Trinidad cancels boat deal with BAE
Prime Minister Kamla Persad-Bissessar on Wednesday confirmed that her four-month-old People's Partnership government had cancelled a multimillion-dollar contract with a British-based company for three offshore patrol vessels for use by the Trinidad and Tobago Coast Guard.
The £150-million (US$237.1 million) contract had been signed between the former Patrick Manning government and BAE Systems at Portsmouth Naval Base, United Kingdom.
Both National Security Minister Brigadier John Sandy and his junior minister Subhas Panday were quoted by the local media as saying they were unaware that the contract had been scrapped.
But Persad-Bissessar subsequently confirmed media reports that the deal, which the Manning government had considered critical to the war on guns and drugrunning, had been scrapped and that the British company may need to pay compensation to Trinidad and Tobago.
"I am advised that BAE is in breach of the contract. They are in breach because of two reasons ... a delay, which is the most substantial cause we have for termination of the contract; but they are also in breach because they have not been able to supply the vessels that they have been contracted for," she told reporters.

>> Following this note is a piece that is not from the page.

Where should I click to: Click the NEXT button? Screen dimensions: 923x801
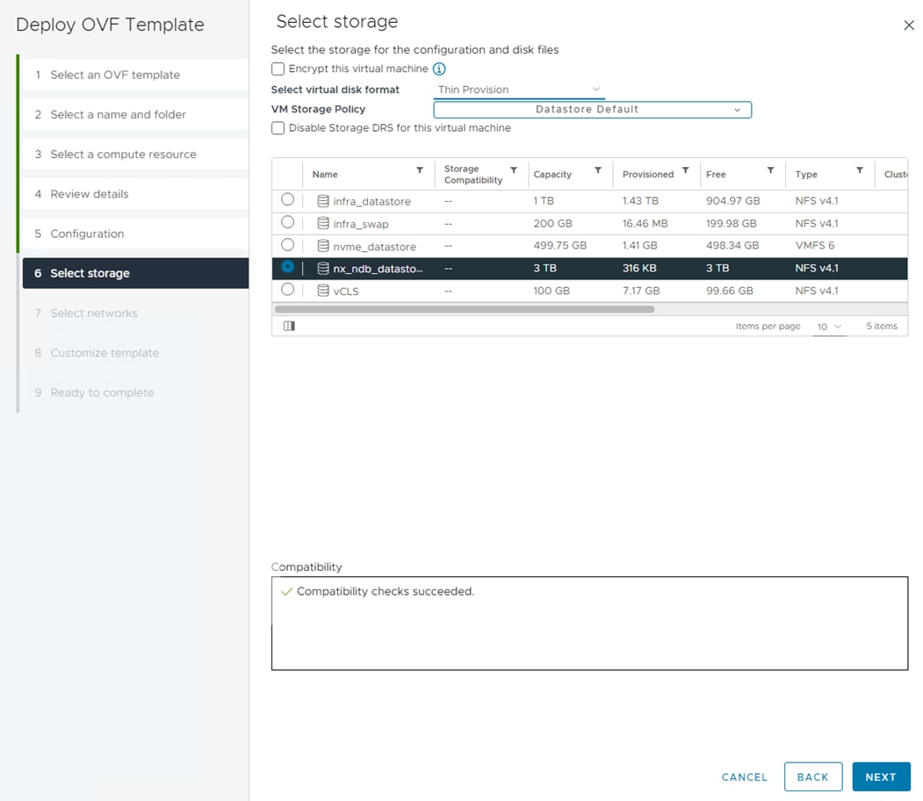[880, 776]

She said Trinidad would have had to pay TT$1.4 billion for the vessels, while declaring doubt that the vessels would help attack the country's crime problem.

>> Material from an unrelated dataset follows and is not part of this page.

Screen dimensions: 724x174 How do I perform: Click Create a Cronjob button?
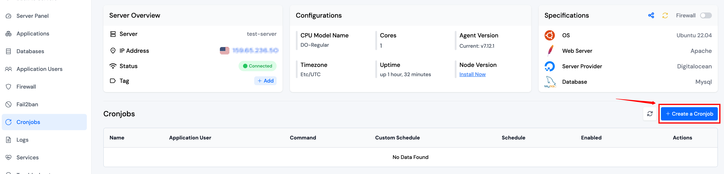click(689, 114)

"The country is not at war," she said, adding that the conflict was to be found "up and down in our streets and in the towns and within Trinidad and Tobago."
The OPVs, said Persad-Bissessar, are more likely to hinder than aid the drug fight.
"They are slow and visible from way off - you could see them from far," she said. "What may be more useful are smaller, faster cutters that could hide in inlets and then come out."
The decision to cancel the contracts were first made public by BAE Systems in a statement issued to the London stock exchange last week.
According to the company's website, the 90-metre vessels, with a maximum speed of 25.8 knots, could remain at sea for 35 days and are equipped for a range of tasks, from tackling drug smuggling to helping with disaster relief in the region.
Under the 2007 agreement signed in Port-of-Spain, BAE Systems would have provided training and five years in-service support to the coast guard.